DATA SUPPLIED –
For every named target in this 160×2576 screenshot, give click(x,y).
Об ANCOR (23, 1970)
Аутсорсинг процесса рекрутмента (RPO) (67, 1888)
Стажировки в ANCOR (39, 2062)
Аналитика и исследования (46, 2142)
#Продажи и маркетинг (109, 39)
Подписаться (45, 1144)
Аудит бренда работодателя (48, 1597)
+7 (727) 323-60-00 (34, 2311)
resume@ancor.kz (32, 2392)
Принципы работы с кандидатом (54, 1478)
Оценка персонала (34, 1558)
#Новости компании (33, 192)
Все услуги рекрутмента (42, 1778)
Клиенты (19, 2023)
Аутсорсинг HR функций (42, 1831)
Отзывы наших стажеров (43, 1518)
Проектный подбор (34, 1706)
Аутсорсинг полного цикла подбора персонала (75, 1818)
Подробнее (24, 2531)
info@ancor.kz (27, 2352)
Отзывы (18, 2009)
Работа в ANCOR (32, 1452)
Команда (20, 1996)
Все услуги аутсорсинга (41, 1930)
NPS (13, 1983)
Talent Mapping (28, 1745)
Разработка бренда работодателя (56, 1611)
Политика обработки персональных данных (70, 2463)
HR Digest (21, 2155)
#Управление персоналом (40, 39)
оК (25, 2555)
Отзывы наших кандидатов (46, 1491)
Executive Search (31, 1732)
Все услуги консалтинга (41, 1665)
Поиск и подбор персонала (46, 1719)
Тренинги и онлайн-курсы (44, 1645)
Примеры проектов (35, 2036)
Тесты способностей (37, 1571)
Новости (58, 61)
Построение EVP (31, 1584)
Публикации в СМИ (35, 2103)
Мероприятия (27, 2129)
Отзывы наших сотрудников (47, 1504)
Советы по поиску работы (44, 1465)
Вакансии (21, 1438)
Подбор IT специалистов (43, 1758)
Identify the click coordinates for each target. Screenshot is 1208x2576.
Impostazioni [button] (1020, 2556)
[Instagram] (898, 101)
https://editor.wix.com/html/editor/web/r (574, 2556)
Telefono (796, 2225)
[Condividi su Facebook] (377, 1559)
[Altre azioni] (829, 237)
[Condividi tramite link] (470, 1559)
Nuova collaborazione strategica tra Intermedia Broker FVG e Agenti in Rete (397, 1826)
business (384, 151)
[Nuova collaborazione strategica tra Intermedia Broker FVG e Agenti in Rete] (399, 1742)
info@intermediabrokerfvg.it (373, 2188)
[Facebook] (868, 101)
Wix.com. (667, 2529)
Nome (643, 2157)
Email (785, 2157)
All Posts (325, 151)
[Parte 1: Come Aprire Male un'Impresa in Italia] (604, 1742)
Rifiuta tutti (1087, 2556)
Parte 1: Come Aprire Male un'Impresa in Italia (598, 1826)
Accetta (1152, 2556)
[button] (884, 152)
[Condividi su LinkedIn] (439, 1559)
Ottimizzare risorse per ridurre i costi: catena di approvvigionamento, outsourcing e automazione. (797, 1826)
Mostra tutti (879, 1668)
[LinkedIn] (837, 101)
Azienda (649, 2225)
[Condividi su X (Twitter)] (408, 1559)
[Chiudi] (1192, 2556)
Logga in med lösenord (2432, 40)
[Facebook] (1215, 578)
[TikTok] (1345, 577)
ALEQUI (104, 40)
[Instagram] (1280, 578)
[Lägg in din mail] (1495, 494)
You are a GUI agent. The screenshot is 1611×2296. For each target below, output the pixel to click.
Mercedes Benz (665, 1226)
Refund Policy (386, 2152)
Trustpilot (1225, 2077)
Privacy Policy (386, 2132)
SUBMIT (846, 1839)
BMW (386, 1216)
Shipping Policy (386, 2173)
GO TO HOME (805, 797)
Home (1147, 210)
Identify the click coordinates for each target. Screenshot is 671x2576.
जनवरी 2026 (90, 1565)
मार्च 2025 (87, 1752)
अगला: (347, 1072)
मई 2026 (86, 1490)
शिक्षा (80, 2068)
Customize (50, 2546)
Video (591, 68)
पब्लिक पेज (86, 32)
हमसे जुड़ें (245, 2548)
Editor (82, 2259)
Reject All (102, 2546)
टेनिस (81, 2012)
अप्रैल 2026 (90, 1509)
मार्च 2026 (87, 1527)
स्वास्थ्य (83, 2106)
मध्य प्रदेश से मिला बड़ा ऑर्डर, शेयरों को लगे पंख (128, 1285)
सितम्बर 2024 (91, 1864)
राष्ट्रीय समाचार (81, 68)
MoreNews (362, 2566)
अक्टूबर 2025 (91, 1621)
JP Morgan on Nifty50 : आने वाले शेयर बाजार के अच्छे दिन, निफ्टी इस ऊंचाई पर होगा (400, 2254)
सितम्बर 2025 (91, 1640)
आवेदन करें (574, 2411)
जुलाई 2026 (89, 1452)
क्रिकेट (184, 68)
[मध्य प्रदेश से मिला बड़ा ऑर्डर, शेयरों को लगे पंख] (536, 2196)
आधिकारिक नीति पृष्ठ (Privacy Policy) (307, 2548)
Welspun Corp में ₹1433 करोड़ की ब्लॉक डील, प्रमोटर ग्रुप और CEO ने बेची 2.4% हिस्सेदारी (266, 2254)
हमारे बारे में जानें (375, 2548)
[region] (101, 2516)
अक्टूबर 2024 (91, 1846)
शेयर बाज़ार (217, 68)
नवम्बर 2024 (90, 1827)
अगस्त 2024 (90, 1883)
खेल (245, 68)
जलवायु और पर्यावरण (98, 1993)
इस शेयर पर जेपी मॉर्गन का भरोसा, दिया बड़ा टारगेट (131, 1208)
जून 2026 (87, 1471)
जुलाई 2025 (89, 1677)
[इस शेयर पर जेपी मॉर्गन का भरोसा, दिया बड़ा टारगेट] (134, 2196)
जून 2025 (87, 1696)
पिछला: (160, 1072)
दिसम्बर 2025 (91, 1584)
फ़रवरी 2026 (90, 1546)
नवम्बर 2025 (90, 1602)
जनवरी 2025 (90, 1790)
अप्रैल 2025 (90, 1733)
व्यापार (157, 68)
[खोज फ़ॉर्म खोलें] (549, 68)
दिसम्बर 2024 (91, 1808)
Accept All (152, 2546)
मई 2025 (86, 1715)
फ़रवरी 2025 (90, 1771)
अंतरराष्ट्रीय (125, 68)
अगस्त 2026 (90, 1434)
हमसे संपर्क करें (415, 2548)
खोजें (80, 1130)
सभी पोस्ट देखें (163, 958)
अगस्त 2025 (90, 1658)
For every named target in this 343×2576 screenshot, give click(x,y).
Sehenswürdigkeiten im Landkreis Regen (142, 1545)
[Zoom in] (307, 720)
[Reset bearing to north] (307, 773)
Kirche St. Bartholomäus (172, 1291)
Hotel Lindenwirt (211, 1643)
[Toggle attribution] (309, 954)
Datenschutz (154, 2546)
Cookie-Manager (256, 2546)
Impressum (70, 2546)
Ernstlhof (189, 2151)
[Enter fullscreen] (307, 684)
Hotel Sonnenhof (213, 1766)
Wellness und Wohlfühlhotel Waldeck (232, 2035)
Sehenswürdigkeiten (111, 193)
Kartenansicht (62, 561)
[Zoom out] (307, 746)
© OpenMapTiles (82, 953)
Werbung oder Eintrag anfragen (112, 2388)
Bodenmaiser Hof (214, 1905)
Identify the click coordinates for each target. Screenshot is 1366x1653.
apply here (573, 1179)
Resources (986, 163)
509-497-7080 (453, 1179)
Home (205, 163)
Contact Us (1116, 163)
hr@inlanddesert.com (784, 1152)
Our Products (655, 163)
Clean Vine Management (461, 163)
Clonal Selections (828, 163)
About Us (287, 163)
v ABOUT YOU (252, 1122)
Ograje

WHAT IS NEEDED – Say the number of lines in the entries that have the string "Condividi", and only that.

TASK RESULT – 4